## Aim
Give back every one of the rows below word for word, with no changes.

Word and element location records:

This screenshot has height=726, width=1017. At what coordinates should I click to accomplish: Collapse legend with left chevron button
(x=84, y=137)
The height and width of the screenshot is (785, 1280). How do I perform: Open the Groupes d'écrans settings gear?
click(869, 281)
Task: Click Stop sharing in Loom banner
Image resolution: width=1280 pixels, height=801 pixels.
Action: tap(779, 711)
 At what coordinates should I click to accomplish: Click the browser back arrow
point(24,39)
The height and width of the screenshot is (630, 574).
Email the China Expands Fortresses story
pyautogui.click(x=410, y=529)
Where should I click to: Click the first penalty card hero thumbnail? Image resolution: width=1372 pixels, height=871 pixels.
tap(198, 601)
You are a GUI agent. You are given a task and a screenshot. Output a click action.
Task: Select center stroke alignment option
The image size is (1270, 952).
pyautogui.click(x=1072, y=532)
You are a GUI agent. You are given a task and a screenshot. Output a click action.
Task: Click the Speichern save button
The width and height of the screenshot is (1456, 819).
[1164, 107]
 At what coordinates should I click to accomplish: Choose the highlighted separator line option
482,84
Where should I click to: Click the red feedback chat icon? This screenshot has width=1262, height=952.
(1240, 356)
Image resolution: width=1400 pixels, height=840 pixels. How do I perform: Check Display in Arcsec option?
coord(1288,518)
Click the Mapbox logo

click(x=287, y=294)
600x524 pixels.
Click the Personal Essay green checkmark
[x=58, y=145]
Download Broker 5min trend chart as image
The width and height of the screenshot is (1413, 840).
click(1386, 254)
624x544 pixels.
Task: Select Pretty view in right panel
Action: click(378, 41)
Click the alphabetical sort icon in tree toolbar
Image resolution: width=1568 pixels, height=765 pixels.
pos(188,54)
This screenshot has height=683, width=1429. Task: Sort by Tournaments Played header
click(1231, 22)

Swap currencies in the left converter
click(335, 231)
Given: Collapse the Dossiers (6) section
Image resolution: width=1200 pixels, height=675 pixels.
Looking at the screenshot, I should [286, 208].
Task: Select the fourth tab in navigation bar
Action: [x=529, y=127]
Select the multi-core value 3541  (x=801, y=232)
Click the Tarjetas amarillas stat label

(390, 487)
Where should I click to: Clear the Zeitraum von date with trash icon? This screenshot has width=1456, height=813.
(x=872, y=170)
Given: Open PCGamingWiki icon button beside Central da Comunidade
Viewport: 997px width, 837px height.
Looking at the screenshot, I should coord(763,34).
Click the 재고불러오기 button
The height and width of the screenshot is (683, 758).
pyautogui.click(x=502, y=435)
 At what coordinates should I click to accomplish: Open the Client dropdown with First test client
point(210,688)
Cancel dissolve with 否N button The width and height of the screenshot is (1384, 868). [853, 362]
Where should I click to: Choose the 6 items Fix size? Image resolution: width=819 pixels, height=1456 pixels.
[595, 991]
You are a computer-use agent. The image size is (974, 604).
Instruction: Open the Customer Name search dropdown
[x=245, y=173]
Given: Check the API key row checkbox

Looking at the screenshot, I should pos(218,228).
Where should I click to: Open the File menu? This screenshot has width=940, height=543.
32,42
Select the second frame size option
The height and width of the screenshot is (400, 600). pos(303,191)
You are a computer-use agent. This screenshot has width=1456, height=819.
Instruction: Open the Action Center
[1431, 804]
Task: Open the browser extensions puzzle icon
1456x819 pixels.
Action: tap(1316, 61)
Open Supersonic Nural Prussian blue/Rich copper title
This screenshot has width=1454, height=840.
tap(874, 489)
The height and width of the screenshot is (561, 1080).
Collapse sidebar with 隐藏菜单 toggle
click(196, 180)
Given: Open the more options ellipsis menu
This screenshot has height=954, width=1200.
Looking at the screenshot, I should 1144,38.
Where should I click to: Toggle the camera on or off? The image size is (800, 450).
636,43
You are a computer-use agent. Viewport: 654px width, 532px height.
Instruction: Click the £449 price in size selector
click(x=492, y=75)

## Solution to this exercise
This screenshot has height=726, width=1017. At what coordinates should I click to accomplish: Collapse legend with left chevron button
(x=84, y=137)
The height and width of the screenshot is (785, 1280). How do I perform: Open the Groupes d'écrans settings gear?
click(869, 281)
Task: Click Stop sharing in Loom banner
Image resolution: width=1280 pixels, height=801 pixels.
Action: tap(779, 711)
 At what coordinates should I click to accomplish: Click the browser back arrow
point(24,39)
The height and width of the screenshot is (630, 574).
Email the China Expands Fortresses story
pyautogui.click(x=410, y=529)
Where should I click to: Click the first penalty card hero thumbnail? Image resolution: width=1372 pixels, height=871 pixels.
tap(198, 601)
You are a GUI agent. You are given a task and a screenshot. Output a click action.
Task: Select center stroke alignment option
The image size is (1270, 952).
pyautogui.click(x=1072, y=532)
You are a GUI agent. You are given a task and a screenshot. Output a click action.
Task: Click the Speichern save button
The width and height of the screenshot is (1456, 819).
[1164, 107]
 At what coordinates should I click to accomplish: Choose the highlighted separator line option
482,84
Where should I click to: Click the red feedback chat icon? This screenshot has width=1262, height=952.
(1240, 356)
Image resolution: width=1400 pixels, height=840 pixels. How do I perform: Check Display in Arcsec option?
coord(1288,518)
Click the Mapbox logo

click(x=287, y=294)
600x524 pixels.
Click the Personal Essay green checkmark
[x=58, y=145]
Download Broker 5min trend chart as image
The width and height of the screenshot is (1413, 840).
click(1386, 254)
624x544 pixels.
Task: Select Pretty view in right panel
Action: click(378, 41)
Click the alphabetical sort icon in tree toolbar
Image resolution: width=1568 pixels, height=765 pixels.
pos(188,54)
This screenshot has height=683, width=1429. Task: Sort by Tournaments Played header
click(1231, 22)

Swap currencies in the left converter
click(335, 231)
Given: Collapse the Dossiers (6) section
Image resolution: width=1200 pixels, height=675 pixels.
Looking at the screenshot, I should [286, 208].
Task: Select the fourth tab in navigation bar
Action: [x=529, y=127]
Select the multi-core value 3541  (x=801, y=232)
Click the Tarjetas amarillas stat label

(390, 487)
Where should I click to: Clear the Zeitraum von date with trash icon? This screenshot has width=1456, height=813.
(x=872, y=170)
Given: Open PCGamingWiki icon button beside Central da Comunidade
Viewport: 997px width, 837px height.
Looking at the screenshot, I should coord(763,34).
Click the 재고불러오기 button
The height and width of the screenshot is (683, 758).
pyautogui.click(x=502, y=435)
 At what coordinates should I click to accomplish: Open the Client dropdown with First test client
point(210,688)
Cancel dissolve with 否N button The width and height of the screenshot is (1384, 868). [853, 362]
Where should I click to: Choose the 6 items Fix size? Image resolution: width=819 pixels, height=1456 pixels.
[595, 991]
You are a computer-use agent. The image size is (974, 604).
Instruction: Open the Customer Name search dropdown
[x=245, y=173]
Given: Check the API key row checkbox

Looking at the screenshot, I should pos(218,228).
Where should I click to: Open the File menu? This screenshot has width=940, height=543.
32,42
Select the second frame size option
The height and width of the screenshot is (400, 600). pos(303,191)
You are a computer-use agent. This screenshot has width=1456, height=819.
Instruction: Open the Action Center
[1431, 804]
Task: Open the browser extensions puzzle icon
1456x819 pixels.
Action: tap(1316, 61)
Open Supersonic Nural Prussian blue/Rich copper title
This screenshot has width=1454, height=840.
tap(874, 489)
The height and width of the screenshot is (561, 1080).
Collapse sidebar with 隐藏菜单 toggle
click(196, 180)
Given: Open the more options ellipsis menu
This screenshot has height=954, width=1200.
Looking at the screenshot, I should 1144,38.
Where should I click to: Toggle the camera on or off? The image size is (800, 450).
636,43
You are a computer-use agent. Viewport: 654px width, 532px height.
Instruction: Click the £449 price in size selector
click(x=492, y=75)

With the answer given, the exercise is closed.